AW’s resident physio Paul Hobrough talks through how to lay the platform for better running and fewer injuries in 2021
How is your training going so far in 2021? Have you started the new year, as so many do, full of enthusiasm and good intentions but already starting to feel the strain or are you sticking religiously to a carefully constructed plan?
Physio Paul Hobrough is traditionally a particularly busy man come mid-January when injuries start to rear their heads for those who have bitten off more than they can chew.
This kind of scenario can be avoided, however, for runners who are able to stick to two major principles. The first: don’t increase your weekly training load by any more than 10 per cent per week. The second: incorporate more of the “boring stuff”, such as strength training exercises into your routine.
“There’s much more information around now about how to develop a good training plan, but we’ve never really got away from this notion of making sure we only increase our training by 10 per cent each week,” says Hobrough, of ichathpysio, who has treated top athletes such as Steve Cram and Paula Radcliffe, in a recent AW video clinic. “It’s still as relevant today as when it first came out.
“Training at the same level, or going up by five per cent or 10 per cent – they all have the same injury risk attached to them. Go up to 15 per cent, however, and the risk goes up dramatically.”

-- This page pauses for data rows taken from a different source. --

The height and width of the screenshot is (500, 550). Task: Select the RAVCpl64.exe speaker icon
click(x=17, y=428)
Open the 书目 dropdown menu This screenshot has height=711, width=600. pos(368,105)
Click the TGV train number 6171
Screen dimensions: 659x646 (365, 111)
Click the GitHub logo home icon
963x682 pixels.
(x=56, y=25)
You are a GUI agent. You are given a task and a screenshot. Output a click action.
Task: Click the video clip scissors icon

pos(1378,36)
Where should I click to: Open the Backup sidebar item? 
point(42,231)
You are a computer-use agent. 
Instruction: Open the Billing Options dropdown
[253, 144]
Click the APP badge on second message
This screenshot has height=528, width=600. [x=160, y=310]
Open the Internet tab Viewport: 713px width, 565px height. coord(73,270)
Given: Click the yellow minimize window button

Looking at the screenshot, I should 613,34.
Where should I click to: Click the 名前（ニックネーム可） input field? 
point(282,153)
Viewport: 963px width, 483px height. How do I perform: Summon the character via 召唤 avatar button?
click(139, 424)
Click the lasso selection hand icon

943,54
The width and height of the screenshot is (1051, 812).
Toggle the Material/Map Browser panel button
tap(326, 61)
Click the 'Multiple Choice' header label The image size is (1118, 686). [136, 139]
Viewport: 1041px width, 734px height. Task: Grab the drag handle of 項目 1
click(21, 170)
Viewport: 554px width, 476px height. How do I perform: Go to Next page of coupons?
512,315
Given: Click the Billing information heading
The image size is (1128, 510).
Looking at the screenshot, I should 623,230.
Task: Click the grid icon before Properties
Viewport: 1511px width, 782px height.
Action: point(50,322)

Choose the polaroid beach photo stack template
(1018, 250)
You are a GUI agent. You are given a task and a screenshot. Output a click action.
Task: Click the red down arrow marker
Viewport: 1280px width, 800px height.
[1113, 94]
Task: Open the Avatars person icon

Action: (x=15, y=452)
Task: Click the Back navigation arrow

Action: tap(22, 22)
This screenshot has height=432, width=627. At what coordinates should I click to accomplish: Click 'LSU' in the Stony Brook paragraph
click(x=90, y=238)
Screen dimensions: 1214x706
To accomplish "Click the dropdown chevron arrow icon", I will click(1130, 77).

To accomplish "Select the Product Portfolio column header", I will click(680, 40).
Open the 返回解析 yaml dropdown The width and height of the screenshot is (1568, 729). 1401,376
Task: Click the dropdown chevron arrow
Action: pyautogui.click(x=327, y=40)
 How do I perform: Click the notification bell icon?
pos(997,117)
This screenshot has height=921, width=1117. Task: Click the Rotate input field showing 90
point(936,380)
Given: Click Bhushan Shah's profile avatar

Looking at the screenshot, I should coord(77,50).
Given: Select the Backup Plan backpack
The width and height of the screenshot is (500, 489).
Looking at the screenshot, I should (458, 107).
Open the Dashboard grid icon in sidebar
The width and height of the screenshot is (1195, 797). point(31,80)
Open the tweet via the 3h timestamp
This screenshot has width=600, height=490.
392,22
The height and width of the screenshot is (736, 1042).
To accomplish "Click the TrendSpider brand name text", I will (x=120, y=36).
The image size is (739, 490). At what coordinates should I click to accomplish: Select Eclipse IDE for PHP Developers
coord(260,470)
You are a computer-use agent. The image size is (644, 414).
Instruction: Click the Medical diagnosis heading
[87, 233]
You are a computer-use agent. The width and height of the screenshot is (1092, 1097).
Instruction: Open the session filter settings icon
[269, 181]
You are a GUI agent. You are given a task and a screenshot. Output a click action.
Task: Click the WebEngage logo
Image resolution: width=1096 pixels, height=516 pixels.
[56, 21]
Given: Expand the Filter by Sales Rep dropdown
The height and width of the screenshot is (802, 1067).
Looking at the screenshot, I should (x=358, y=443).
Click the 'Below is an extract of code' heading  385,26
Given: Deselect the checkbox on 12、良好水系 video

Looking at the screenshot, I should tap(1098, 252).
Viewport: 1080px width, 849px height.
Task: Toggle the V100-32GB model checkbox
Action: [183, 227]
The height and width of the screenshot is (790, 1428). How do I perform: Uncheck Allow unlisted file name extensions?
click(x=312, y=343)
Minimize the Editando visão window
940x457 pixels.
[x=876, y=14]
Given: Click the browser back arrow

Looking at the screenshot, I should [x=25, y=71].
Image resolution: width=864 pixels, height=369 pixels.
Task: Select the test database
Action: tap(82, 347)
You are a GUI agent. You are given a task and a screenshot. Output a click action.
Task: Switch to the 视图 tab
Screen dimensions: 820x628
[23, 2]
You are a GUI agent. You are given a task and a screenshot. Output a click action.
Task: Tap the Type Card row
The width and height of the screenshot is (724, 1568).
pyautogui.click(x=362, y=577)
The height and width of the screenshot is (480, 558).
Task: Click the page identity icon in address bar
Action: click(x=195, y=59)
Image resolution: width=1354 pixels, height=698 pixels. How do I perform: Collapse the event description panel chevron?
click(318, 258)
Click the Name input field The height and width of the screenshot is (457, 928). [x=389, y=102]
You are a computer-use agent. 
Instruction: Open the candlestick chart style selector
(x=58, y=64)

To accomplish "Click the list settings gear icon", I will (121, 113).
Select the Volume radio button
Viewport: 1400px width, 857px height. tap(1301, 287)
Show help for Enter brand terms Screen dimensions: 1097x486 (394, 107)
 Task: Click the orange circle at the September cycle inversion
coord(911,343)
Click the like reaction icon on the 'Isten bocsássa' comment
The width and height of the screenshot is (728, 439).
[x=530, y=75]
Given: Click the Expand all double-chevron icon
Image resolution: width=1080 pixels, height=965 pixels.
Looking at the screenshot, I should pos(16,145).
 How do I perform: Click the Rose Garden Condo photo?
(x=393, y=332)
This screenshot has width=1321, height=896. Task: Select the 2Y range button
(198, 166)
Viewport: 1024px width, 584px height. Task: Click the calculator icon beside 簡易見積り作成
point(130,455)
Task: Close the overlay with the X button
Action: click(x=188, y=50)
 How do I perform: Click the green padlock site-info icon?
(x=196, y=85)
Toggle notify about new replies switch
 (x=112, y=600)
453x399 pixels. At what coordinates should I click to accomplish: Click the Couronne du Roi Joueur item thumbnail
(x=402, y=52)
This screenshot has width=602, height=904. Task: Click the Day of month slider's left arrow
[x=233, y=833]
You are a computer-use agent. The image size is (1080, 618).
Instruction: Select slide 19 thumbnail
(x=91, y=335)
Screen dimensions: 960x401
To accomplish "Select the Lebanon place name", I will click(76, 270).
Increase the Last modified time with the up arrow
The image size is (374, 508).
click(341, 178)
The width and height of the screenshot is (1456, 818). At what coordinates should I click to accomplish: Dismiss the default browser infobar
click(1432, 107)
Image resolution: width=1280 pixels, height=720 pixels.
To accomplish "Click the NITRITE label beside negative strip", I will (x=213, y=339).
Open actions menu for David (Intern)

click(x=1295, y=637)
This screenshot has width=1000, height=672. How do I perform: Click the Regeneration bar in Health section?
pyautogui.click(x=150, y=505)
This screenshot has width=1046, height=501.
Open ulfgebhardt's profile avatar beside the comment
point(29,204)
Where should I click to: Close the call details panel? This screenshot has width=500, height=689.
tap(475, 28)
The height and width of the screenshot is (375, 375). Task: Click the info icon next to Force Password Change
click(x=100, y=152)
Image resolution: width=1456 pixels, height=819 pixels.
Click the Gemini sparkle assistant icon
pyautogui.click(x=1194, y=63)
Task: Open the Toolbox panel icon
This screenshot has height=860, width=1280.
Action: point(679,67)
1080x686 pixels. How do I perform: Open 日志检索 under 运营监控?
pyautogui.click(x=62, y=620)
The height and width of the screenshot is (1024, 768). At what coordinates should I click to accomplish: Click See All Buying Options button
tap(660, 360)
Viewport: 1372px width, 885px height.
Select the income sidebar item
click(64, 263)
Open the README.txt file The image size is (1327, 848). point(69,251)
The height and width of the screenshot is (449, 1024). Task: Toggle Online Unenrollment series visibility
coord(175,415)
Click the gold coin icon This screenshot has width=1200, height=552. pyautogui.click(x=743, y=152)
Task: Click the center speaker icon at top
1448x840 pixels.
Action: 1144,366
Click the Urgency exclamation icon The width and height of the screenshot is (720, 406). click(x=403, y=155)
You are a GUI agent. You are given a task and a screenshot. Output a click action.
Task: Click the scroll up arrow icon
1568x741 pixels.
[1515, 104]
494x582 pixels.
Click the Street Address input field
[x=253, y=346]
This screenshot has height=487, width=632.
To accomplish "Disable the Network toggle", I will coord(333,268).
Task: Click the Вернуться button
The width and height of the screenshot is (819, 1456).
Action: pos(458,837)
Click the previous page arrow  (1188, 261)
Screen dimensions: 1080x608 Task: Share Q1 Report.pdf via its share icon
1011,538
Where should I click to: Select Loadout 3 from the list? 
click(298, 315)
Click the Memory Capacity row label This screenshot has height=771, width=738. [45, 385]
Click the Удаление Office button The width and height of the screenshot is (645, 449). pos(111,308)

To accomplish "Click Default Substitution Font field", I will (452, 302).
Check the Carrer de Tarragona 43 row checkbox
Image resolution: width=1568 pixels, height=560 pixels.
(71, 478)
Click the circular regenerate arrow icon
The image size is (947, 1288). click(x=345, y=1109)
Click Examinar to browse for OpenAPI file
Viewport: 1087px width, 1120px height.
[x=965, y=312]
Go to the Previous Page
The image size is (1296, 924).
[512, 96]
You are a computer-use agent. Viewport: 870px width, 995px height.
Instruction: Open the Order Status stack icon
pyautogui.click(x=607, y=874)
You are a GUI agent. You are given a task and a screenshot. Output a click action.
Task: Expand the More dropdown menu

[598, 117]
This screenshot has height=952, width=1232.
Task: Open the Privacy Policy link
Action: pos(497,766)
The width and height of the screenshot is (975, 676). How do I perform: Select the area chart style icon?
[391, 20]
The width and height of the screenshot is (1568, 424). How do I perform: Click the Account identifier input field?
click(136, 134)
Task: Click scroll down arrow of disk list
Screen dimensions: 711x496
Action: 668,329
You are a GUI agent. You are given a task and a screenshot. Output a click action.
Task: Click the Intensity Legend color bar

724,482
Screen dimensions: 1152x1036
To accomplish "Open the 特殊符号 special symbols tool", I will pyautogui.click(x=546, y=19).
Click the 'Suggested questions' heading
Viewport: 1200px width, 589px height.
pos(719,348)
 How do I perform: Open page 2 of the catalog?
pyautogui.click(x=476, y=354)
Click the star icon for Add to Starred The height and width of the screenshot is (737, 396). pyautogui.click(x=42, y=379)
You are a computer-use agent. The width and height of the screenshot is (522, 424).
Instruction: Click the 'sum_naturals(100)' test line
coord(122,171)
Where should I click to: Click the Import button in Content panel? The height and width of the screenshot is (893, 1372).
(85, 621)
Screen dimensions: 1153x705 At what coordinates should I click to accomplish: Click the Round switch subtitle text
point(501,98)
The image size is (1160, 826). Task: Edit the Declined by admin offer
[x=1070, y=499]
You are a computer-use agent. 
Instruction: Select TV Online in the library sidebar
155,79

It’s a temptation, particularly after a year without racing, to try and reach full speed right away, to come sprinting out of the blocks. Hobrough, however, insists now is the time to be honest with yourself and decide what you are really looking to achieve.
“For the mid-pack runner, the club runner or sub elite, they will be more at risk of going ‘I’m going to lift my game’,” he says.
“Look at where you want to get to – is it an age group record? Is it a PB? There’s lots of impetus to want to push yourself, to really go for it now and feel like you’re in the right shape in January whereas actually it’s a process.
“Look at where you’ve got to peak and work backwards. Find out what you’ve got to be doing today, tomorrow and the next day and then work out ‘am I disobeying that 10 per cent increase rule anywhere?’
“It’s not down to just one run, though. Look at the whole week, the whole month on month and have you kept that 10 per cent?
“People will think it only applies to their long run on Sunday, without realising they might have done 20 per cent more on their Tuesday or Thursday runs. That doesn’t work – it’s got to be 10 per cent everywhere otherwise you’ve still broken that rule.
“Set your goal, work backwards and then do the calculations. If you do that, your injury risk remains the same as if you did less training – that’s what people need to get their head around.”
Now comes the harder sell. So many runners love the process of running, of pushing themselves and having the wind in their face. Not quite so many will rush to perfect their single leg squats in the spare room, regardless of how many benefits it will bring.
“There tends to be an approach from a lot people which is like the ostrich sticking their head in the sand and thinking ‘if I just run, then I’ll get better at running’. But if they did some work to strengthen their glutes, for example, then that is free speed – even if they didn’t change their technique.”
And it doesn’t take as long as you might think.
“Six weeks of doing some exercises…if you started them now then by Valentine’s Day you’re a faster runner with less injury likelihood,” adds Hobrough.
“It all depends on what you want. If you want to be a good runner and you’re not doing that boring stuff then it’s a pipe dream, it isn’t going to happen. That is just a fact.”